__Record list__.
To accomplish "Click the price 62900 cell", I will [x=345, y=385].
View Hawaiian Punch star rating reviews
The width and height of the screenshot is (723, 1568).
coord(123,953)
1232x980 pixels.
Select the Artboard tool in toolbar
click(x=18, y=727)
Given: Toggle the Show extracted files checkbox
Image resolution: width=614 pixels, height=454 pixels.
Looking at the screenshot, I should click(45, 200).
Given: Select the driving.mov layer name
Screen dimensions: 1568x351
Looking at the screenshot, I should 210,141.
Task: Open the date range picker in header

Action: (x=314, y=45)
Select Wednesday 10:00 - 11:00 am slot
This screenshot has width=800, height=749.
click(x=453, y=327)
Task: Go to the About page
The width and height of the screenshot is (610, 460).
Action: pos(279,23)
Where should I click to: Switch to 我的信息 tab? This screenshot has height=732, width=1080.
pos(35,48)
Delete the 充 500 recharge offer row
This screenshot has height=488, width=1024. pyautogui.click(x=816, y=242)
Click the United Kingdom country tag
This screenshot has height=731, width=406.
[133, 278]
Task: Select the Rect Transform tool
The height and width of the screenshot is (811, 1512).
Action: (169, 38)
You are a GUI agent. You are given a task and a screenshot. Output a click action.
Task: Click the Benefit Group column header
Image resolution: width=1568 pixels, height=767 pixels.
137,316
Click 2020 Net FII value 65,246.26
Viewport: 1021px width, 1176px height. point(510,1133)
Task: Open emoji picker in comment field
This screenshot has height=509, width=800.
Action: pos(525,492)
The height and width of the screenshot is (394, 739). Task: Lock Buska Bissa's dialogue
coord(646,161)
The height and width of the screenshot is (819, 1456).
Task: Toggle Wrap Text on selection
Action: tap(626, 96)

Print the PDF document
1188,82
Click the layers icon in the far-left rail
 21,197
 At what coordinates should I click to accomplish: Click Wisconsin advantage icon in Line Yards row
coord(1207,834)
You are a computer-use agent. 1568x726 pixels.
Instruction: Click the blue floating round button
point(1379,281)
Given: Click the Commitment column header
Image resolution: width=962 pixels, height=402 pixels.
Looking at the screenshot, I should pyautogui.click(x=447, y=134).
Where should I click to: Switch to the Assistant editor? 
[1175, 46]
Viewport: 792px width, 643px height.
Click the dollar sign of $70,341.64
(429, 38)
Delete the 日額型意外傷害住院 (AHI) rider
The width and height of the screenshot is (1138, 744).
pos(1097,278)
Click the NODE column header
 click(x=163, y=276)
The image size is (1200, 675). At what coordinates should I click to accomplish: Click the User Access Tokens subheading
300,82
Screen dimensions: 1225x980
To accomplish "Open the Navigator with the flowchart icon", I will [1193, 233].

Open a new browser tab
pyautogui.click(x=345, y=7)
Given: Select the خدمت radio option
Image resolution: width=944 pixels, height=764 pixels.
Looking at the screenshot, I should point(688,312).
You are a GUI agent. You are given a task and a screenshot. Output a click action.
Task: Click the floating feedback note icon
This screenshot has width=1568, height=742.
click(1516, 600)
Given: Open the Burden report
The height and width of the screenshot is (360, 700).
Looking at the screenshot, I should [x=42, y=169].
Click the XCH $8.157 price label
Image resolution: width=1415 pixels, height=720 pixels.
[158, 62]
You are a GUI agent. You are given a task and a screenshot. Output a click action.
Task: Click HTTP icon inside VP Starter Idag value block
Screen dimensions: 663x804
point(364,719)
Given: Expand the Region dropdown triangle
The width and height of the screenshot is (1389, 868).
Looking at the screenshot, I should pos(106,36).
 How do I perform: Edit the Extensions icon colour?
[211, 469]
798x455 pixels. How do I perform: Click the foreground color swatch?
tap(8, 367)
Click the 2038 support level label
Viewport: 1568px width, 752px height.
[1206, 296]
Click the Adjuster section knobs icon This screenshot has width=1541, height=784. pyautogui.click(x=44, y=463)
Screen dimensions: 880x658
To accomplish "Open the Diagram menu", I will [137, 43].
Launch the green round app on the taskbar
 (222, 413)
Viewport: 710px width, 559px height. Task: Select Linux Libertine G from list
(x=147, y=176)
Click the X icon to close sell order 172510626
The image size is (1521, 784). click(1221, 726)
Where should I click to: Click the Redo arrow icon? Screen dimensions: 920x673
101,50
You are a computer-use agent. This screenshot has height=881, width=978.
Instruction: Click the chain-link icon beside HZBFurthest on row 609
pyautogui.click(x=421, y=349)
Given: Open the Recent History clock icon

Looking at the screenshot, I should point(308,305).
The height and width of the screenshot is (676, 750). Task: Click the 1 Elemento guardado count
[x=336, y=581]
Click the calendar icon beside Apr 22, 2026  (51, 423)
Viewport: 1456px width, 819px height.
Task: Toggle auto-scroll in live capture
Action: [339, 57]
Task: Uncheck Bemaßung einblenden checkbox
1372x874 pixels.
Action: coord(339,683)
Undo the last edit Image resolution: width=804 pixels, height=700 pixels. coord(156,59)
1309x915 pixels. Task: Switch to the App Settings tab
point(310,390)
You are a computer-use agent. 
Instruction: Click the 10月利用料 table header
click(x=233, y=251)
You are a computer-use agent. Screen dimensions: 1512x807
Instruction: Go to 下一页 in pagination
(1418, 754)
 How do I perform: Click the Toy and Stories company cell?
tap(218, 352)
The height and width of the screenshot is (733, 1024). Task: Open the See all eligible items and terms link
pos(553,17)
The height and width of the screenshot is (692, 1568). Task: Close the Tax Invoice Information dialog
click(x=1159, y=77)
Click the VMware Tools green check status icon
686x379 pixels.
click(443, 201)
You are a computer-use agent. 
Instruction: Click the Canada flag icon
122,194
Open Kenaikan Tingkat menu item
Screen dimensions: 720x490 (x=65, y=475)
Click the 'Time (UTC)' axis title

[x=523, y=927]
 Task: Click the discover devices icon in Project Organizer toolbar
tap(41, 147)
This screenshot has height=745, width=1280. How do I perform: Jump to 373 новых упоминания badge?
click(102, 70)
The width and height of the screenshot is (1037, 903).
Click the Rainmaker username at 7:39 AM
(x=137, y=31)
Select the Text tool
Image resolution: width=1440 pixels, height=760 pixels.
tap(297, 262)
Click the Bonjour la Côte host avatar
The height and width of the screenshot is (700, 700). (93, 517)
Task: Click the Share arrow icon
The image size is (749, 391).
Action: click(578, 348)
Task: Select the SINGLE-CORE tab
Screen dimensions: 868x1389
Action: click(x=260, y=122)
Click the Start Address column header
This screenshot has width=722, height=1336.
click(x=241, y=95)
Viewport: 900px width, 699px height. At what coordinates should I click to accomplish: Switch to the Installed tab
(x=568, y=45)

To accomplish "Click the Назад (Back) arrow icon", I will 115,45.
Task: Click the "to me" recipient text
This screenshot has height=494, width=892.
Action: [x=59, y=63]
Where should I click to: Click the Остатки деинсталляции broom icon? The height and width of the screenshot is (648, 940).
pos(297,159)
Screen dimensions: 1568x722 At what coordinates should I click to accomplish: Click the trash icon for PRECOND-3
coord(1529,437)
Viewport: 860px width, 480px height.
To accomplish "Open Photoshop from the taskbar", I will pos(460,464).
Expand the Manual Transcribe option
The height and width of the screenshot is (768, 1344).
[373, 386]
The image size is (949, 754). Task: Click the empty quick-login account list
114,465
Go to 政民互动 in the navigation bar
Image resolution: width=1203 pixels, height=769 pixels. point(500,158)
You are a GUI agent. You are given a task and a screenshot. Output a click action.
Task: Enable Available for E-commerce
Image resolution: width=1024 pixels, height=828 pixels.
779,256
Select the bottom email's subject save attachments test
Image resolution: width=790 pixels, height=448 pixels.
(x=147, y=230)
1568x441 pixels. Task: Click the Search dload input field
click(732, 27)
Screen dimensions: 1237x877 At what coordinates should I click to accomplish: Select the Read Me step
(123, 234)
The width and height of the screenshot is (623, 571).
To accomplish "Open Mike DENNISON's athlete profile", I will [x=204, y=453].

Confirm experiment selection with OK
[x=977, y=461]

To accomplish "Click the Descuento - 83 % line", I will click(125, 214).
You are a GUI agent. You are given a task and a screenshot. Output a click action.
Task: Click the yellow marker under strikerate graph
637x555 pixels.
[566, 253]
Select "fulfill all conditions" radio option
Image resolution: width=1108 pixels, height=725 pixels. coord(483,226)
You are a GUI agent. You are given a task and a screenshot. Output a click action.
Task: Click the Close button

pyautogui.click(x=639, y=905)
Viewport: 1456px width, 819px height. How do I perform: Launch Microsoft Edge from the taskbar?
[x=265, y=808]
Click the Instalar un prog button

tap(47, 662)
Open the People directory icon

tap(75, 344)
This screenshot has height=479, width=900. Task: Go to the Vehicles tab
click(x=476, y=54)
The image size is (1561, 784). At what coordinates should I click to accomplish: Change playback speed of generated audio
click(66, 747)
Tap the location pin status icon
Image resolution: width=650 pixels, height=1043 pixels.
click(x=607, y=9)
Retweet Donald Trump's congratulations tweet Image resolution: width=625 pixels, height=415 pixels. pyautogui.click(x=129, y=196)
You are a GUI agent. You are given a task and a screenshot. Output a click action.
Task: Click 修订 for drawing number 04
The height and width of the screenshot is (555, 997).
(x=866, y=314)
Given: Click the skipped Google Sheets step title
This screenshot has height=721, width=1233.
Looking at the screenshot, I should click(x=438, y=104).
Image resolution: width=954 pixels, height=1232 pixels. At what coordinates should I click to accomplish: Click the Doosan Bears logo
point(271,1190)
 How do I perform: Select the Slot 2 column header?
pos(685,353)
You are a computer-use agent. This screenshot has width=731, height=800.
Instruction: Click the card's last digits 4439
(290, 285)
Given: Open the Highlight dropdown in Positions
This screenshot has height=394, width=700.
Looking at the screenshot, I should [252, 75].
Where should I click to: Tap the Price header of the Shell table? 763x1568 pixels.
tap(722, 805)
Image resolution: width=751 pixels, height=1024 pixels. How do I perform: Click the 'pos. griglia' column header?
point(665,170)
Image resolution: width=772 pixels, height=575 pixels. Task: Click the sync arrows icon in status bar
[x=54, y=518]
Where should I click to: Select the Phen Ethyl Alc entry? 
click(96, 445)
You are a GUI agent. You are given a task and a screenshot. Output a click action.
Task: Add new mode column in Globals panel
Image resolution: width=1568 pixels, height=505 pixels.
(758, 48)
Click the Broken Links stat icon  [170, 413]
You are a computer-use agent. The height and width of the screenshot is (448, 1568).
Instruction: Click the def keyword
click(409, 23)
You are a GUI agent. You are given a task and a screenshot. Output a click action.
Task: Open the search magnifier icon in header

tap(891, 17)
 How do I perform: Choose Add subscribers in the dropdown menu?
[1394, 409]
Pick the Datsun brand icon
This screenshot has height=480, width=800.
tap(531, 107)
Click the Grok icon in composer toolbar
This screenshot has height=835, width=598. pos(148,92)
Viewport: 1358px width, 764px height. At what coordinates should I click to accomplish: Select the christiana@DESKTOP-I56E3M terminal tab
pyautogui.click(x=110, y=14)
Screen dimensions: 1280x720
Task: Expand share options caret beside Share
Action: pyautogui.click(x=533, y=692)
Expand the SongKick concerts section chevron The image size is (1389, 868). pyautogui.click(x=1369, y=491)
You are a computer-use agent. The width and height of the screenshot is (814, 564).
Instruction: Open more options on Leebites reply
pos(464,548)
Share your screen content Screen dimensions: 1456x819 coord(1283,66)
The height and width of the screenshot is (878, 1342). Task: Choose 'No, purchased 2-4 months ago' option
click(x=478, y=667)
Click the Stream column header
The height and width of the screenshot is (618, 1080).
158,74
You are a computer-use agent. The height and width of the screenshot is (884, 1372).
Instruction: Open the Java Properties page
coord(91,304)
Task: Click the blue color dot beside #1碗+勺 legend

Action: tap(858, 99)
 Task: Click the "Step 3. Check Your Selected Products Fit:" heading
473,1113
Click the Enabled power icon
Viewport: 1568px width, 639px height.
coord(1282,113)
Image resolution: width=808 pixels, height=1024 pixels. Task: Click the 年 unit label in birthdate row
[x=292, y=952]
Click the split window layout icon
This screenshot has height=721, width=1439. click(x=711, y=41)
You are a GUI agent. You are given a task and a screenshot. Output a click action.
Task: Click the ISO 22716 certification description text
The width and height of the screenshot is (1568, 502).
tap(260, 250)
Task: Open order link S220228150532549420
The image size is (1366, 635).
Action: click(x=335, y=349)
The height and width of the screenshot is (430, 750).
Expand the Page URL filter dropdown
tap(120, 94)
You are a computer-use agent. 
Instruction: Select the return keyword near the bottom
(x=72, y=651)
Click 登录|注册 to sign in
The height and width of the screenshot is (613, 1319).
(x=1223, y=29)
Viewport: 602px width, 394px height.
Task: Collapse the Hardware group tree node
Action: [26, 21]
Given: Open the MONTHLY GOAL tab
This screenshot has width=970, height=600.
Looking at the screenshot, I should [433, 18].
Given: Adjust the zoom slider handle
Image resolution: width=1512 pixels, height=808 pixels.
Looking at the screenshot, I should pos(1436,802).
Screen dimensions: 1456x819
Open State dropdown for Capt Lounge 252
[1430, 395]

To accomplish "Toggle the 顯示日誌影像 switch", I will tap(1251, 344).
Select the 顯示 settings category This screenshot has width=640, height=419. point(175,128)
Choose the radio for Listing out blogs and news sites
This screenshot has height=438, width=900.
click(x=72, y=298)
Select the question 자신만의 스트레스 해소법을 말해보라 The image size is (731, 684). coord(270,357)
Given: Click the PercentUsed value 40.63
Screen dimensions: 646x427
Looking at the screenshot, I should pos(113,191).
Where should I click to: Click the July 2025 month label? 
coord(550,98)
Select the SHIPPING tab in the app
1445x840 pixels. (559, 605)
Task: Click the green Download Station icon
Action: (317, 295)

__Task details__. Reproduce without any change the lines from the one that contains "Given: Expand the Region dropdown triangle" through the one that contains "tap(218, 352)".

__Correct result__.
Given: Expand the Region dropdown triangle
The width and height of the screenshot is (1389, 868).
Looking at the screenshot, I should pos(106,36).
 How do I perform: Edit the Extensions icon colour?
[211, 469]
798x455 pixels. How do I perform: Click the foreground color swatch?
tap(8, 367)
Click the 2038 support level label
Viewport: 1568px width, 752px height.
[1206, 296]
Click the Adjuster section knobs icon This screenshot has width=1541, height=784. pyautogui.click(x=44, y=463)
Screen dimensions: 880x658
To accomplish "Open the Diagram menu", I will [137, 43].
Launch the green round app on the taskbar
 (222, 413)
Viewport: 710px width, 559px height. Task: Select Linux Libertine G from list
(x=147, y=176)
Click the X icon to close sell order 172510626
The image size is (1521, 784). click(1221, 726)
Where should I click to: Click the Redo arrow icon? Screen dimensions: 920x673
101,50
You are a computer-use agent. This screenshot has height=881, width=978.
Instruction: Click the chain-link icon beside HZBFurthest on row 609
pyautogui.click(x=421, y=349)
Given: Open the Recent History clock icon

Looking at the screenshot, I should point(308,305).
The height and width of the screenshot is (676, 750). Task: Click the 1 Elemento guardado count
[x=336, y=581]
Click the calendar icon beside Apr 22, 2026  (51, 423)
Viewport: 1456px width, 819px height.
Task: Toggle auto-scroll in live capture
Action: [339, 57]
Task: Uncheck Bemaßung einblenden checkbox
1372x874 pixels.
Action: coord(339,683)
Undo the last edit Image resolution: width=804 pixels, height=700 pixels. coord(156,59)
1309x915 pixels. Task: Switch to the App Settings tab
point(310,390)
You are a computer-use agent. 
Instruction: Click the 10月利用料 table header
click(x=233, y=251)
You are a computer-use agent. Screen dimensions: 1512x807
Instruction: Go to 下一页 in pagination
(1418, 754)
 How do I perform: Click the Toy and Stories company cell?
tap(218, 352)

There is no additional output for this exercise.